Monday, September 17, 2007

What It All Has To Do With Us

Johnson’s thesis in this article is “To do something about the trouble surrounding privilege, power, and difference, we have to talk about it, but most of the time we don’t because it feels too risky. This is true for just about everyone, but especially for people with privilege” (p.76).

This article is about Individual and Social Systems, and how they change people’s behaviors according to the given situation. According to Johnson, “individualistic thinking also makes us blind to the very existence of privilege, because privilege, by definition, has nothing to do with individuals, only with the social categories we wind up in” (p.77). Basically, Johnson is saying that people who are in the privileged group tend to make generalizations about others, such as racism, sexism, and ableism. Those in that group who don’t agree with the others will not speak out, because the consequence of them following the “more resistant” path may attract attention to themselves and may in turn be ridiculed for thinking differently. Therefore, the “good people” who think against the popular belief within their own privileged group as opposed to others would rather smile, nod, and keep silent rather than speak up. This is taken in as an agreement by others in the privileged group. The individuals and the systems or groups they belong in are mutually linked. Given this, the personality or actions that a person is perceived in each situation may be different, even though that they are in fact the same person. Johnson’s example in the article about how he acquires a rather greedy personality while playing a Monopoly game verses his actual laid-back personality reflects this. Not only is this link visible in a simple Monopoly game, but it actually present within the social world. What we experience “as social life happens through a complex dynamic between systems- families, schools, workplaces, communities, entire societies- and the choices people make as they participate in them and help make them happen. How we experience the world and ourselves, our sense of other people, and the ongoing reality of the systems themselves all arise, take shape, and happen through this dynamic” (p.84).

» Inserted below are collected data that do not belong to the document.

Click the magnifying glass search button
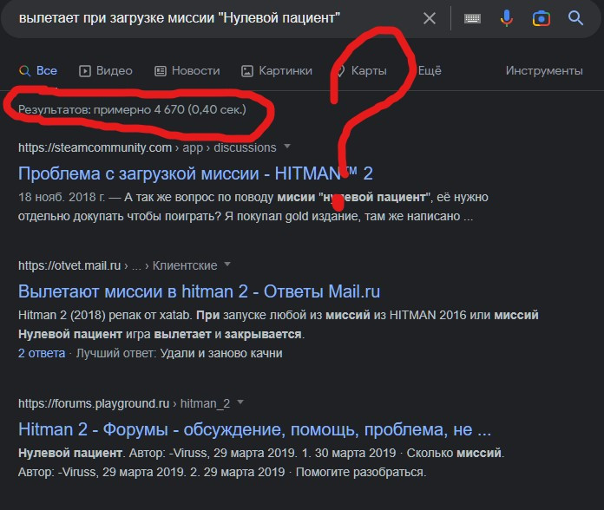 coord(575,17)
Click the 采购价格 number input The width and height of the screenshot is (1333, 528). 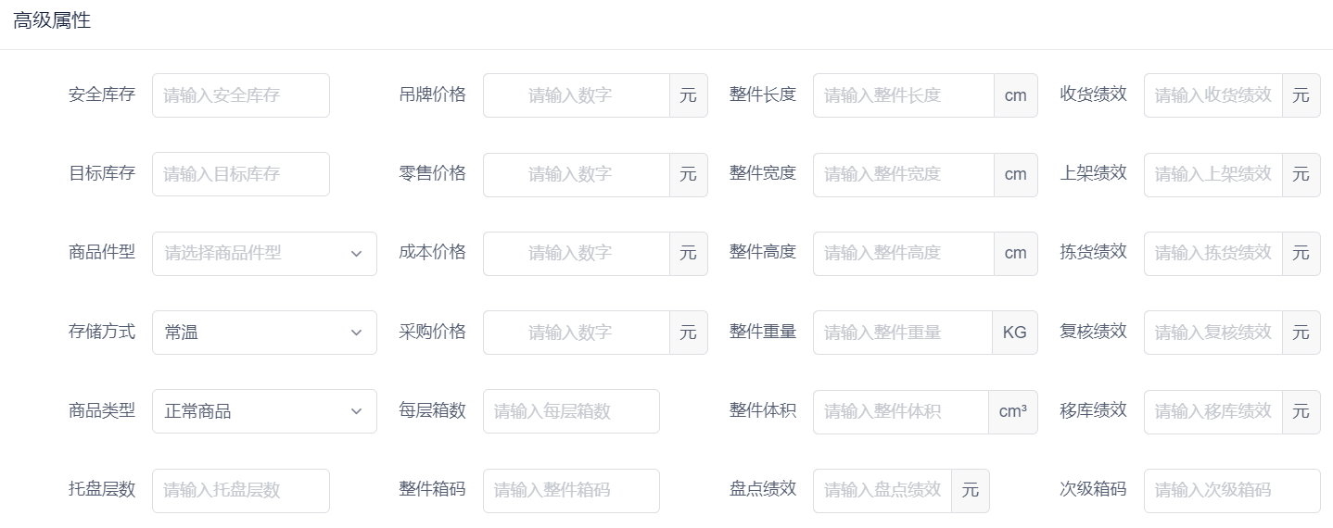pos(576,333)
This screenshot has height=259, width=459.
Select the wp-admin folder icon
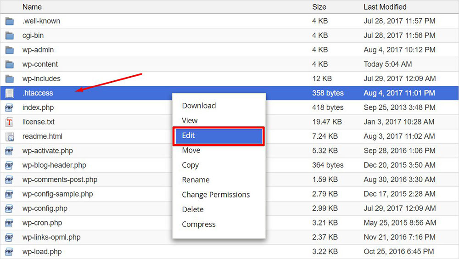(x=10, y=50)
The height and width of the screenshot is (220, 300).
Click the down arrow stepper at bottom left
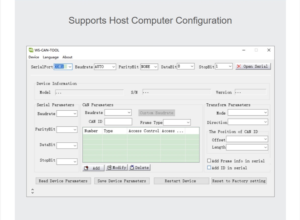tap(32, 193)
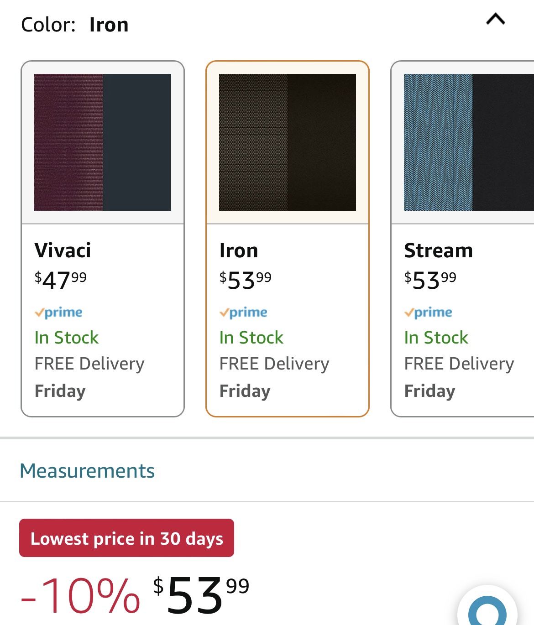Collapse the Color section chevron
This screenshot has width=534, height=625.
[x=495, y=19]
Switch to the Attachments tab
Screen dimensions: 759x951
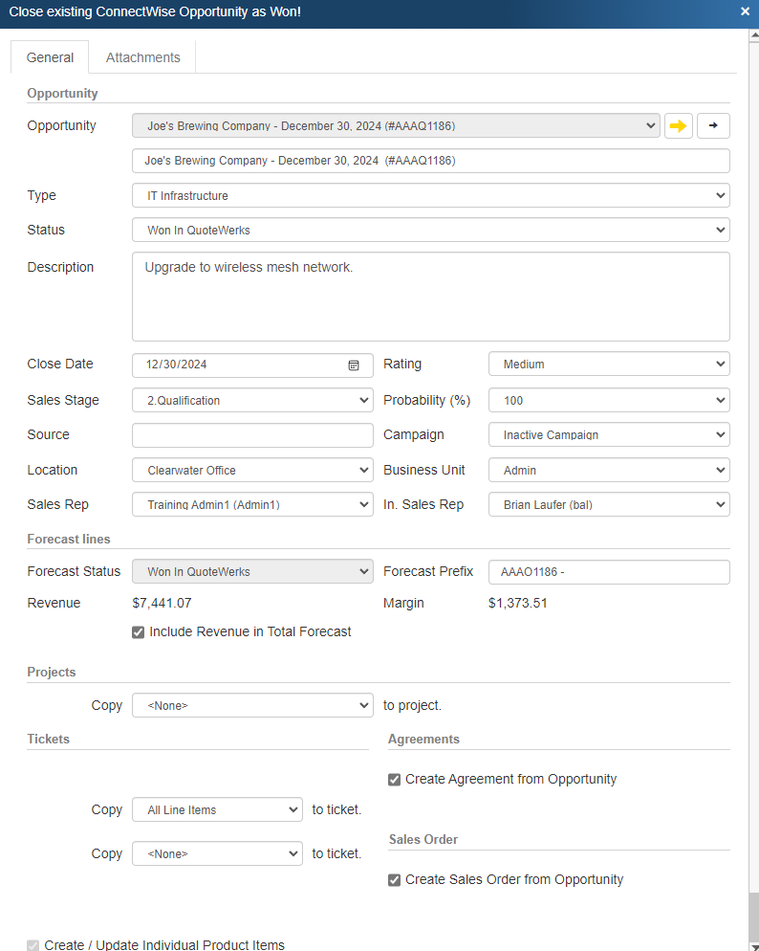(x=142, y=57)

Johnson states that “we are always participating in something larger than ourselves- what sociologist call social systems- and systems are not collections of people” (p.78). I agree with Johnson on this statement. Sociologically speaking, both the individual and the social system they are part of both have a direct affect on each other. Johnson presents an excellent example to explain this. “A university is a social system, and people participate in it. But the people aren’t the university, and the university isn’t the people. This means that to understand what happens in it, we have to look at both the university and how individual people participate in it” (p.78). Basically, the students and faculty are part of the university social system. Outside of the university, they are their own different individuals, with no specific role to follow. Though, when these types of people are gathered in a university setting, they begin to act in response to one another as a student would to a professor, and vice versa. These multiple roles people take are the same for any social system.

I think that this article was very informative in the sociological views of showing how some privileged thinking is related with the social systems, and that not everybody of a certain privileged group thinks alike. There are dominant thoughts that most people in that group would agree too, and others just follow along in order to avoid being targeted as going against the “normal” beliefs of a certain group. I also liked the monopoly example in order to relate different personality changes and how it is directly related to the circumstantial environment or setting. Overall, I thought that the article was interesting in explaining the individuals and systems, and how they are intertwined and affect each other depending on the situation.